=== SELECTED EXTRACT ===

Can Bees Feel Emotions? New Study Suggests They Are Sentient
Bees are critical to American agriculture. They pollinate over $15 billion worth of crops across our country each year. But lately, habitat destruction and colony collapse disorder have wreaked havoc on these incredible creatures. As useful as they are to humans, bees do not receive the same care and concern over their emotional wellbeing as other agricultural animals. The tiny critters have brains the size of poppy seeds, yet recent research by ecologists such as Stephen Buchmann suggest they can learn, think, and even likely feel, much like mammals.
Buchmann’s recent book, What a Bee Knows: Exploring the Thoughts, Memories and Personalities of Bees, collects the work of bee scholars as they work to unpack what goes on in their minuscule brains. What has until recently been a “fringe” scientific field, the insect minds of bees hold a critical place in the American economy. Buchmann’s work also suggests they should hold a special place in our ethical scheme. For Buchmann and some other scientists, what they have learned about bees changes their research strategies to be more ethical, on par with the standards set for vertebrate mammals such as mice and monkeys.

=== ENTRIES SHOWN ===

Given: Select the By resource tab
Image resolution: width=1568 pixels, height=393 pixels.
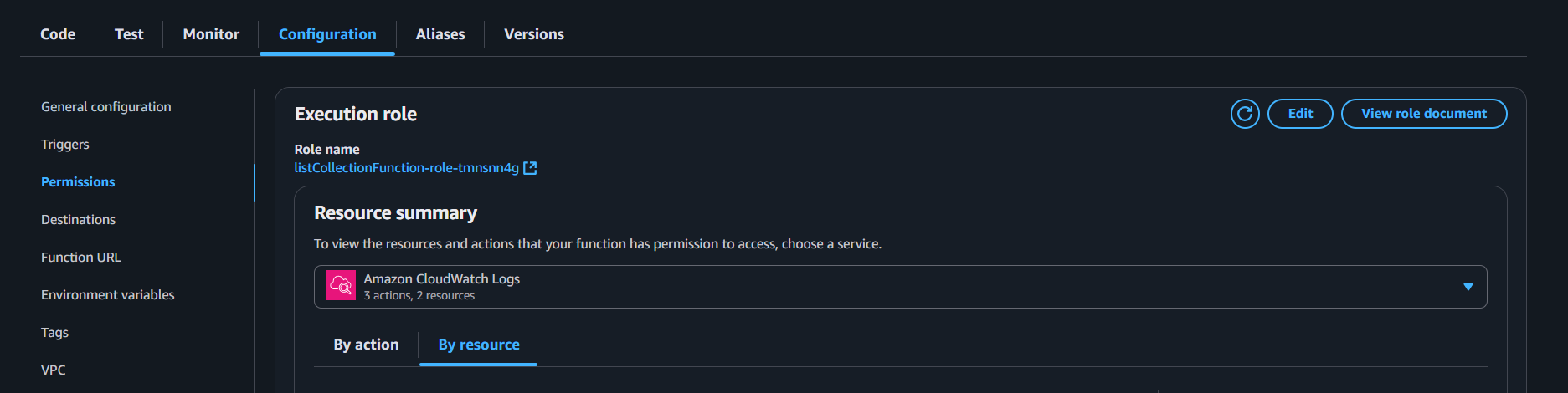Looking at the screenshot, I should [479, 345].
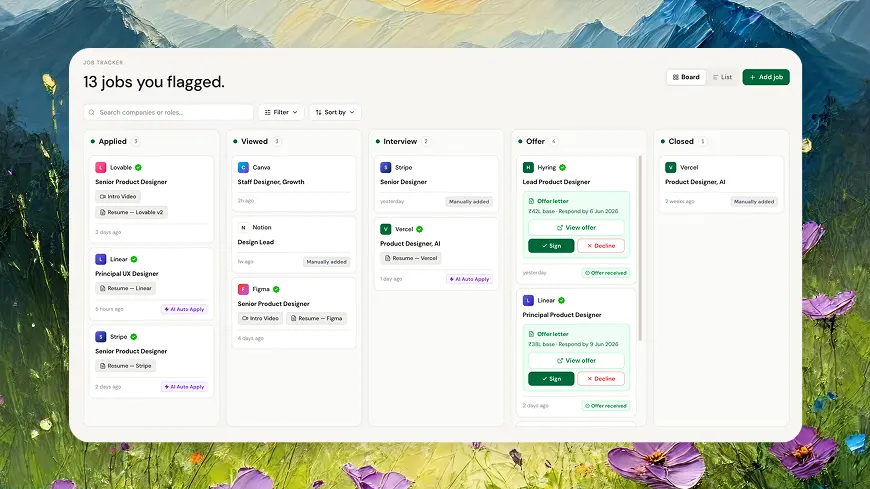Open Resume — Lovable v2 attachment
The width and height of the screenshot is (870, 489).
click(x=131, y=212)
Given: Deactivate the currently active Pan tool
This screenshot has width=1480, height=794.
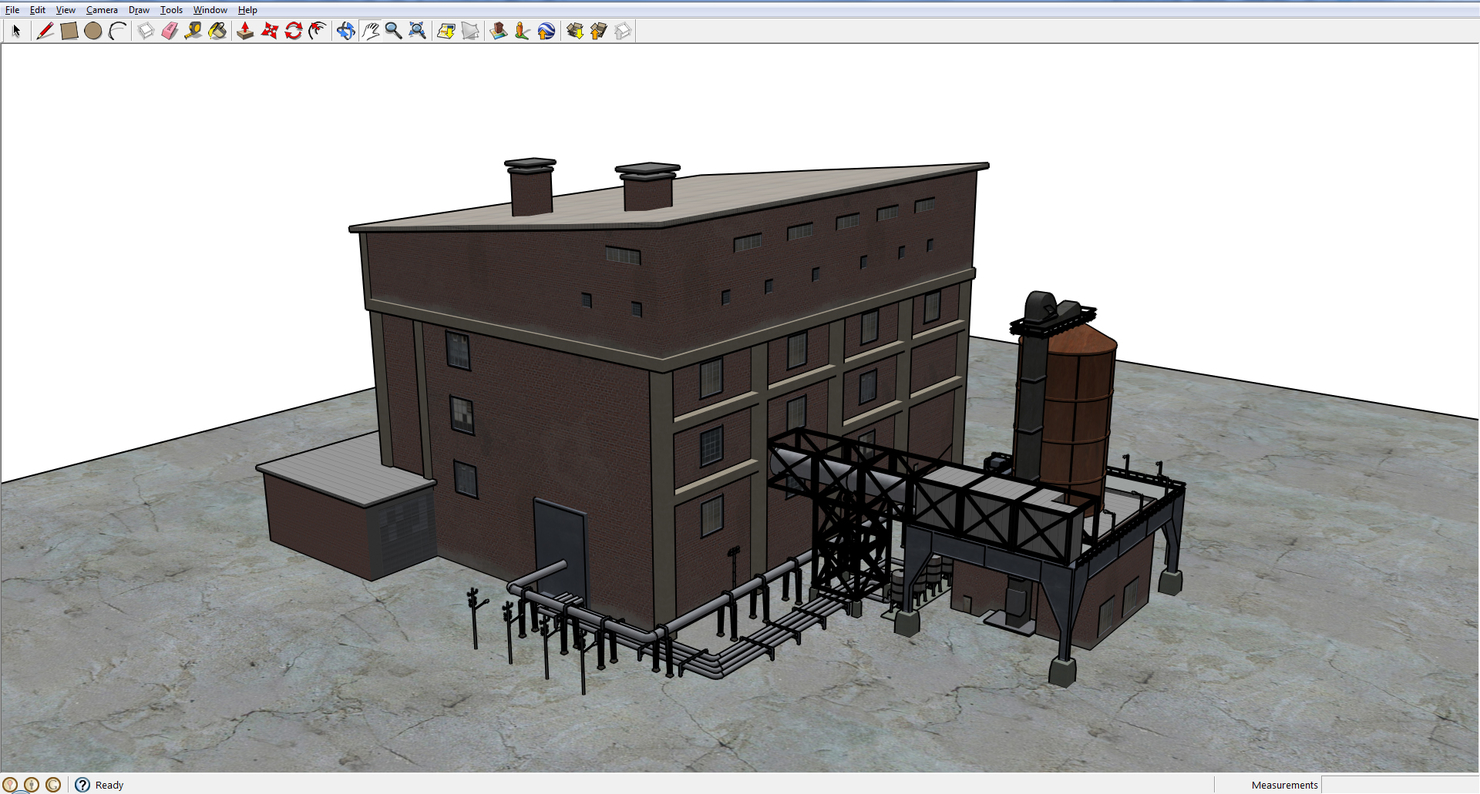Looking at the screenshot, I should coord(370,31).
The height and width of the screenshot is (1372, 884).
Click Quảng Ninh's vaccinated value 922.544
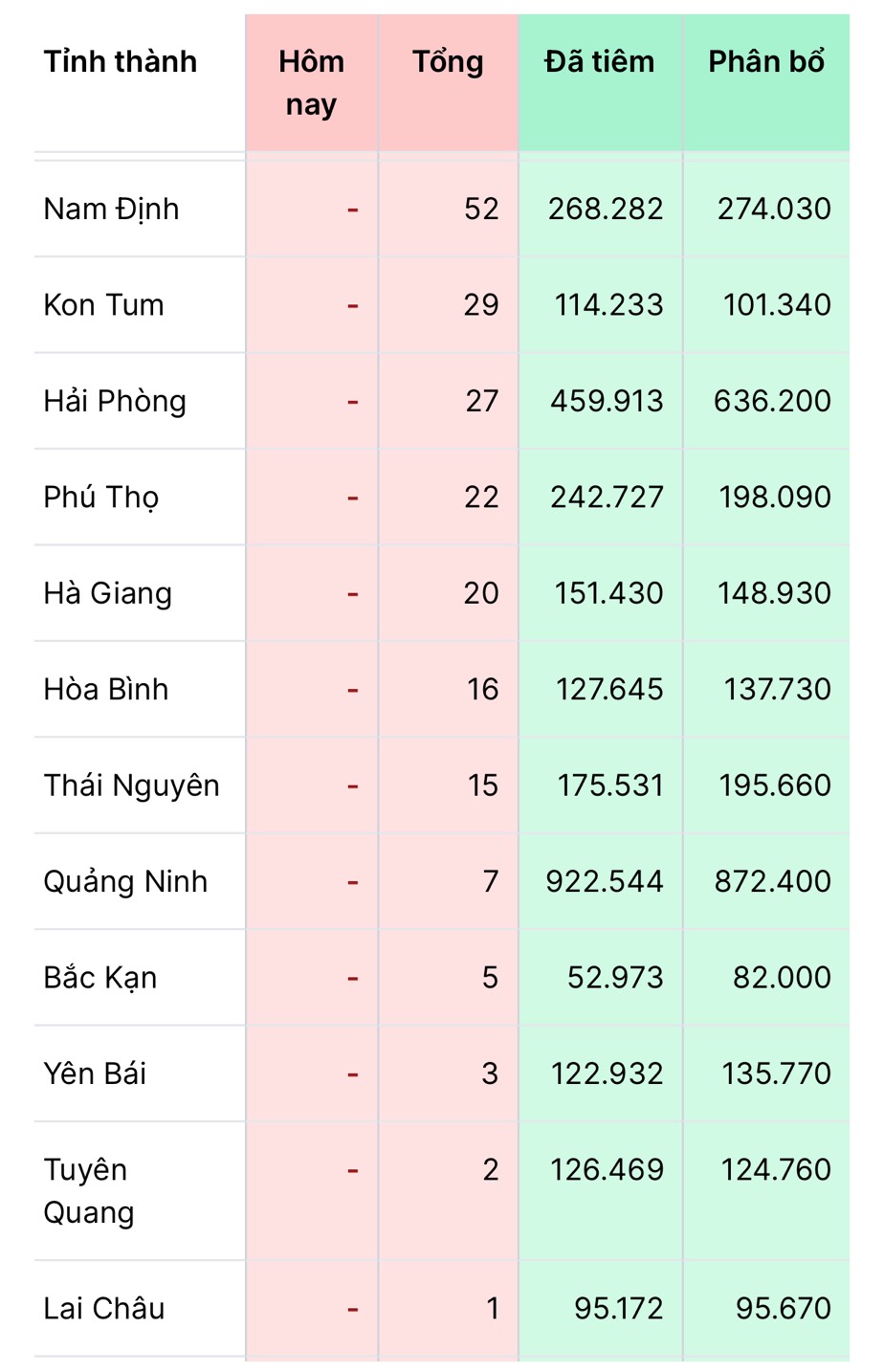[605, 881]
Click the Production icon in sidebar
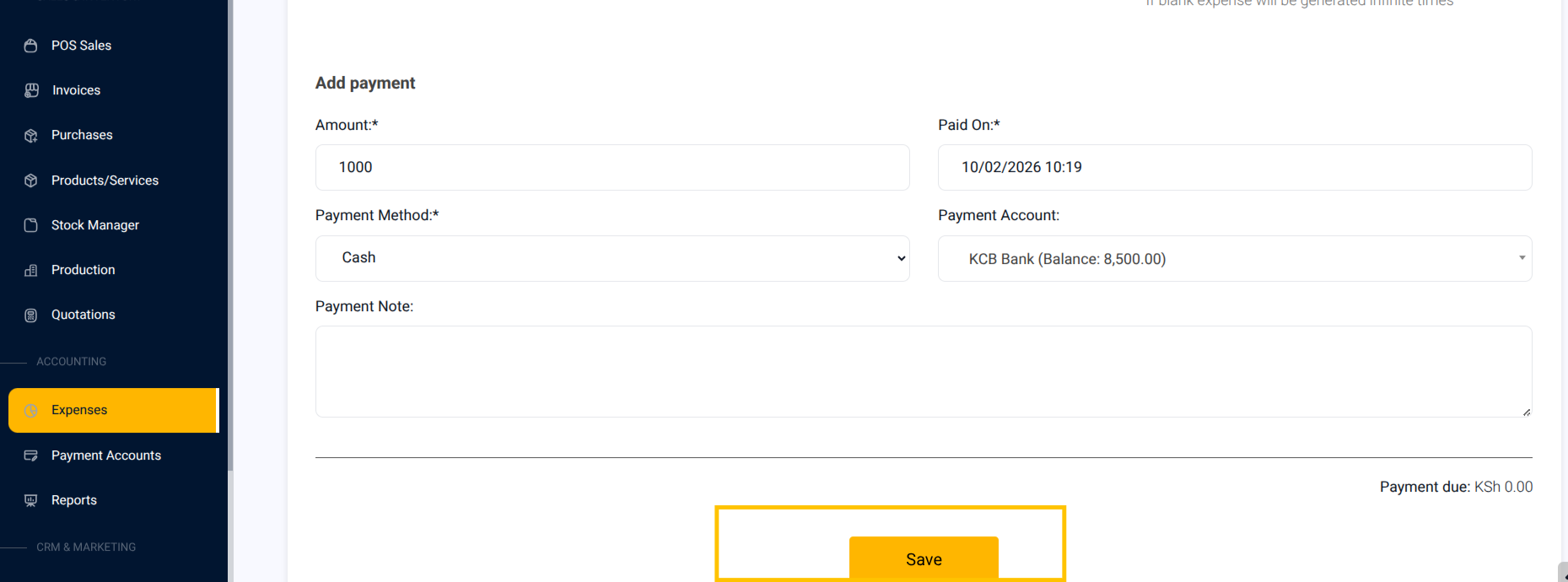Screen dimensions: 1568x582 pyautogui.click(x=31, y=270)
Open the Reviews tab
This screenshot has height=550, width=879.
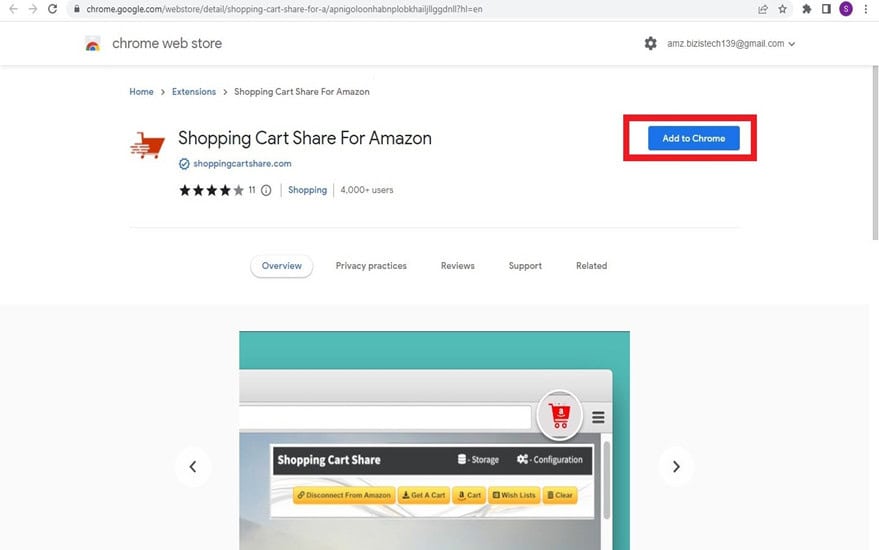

===

WHAT YOU HAVE TO DO
According to the text on bee emotions, how much are the crops that bees pollinate in the country worth each year? The data after this text was taken from a different source.

OUTPUT OF THE TASK
Over $15 billion.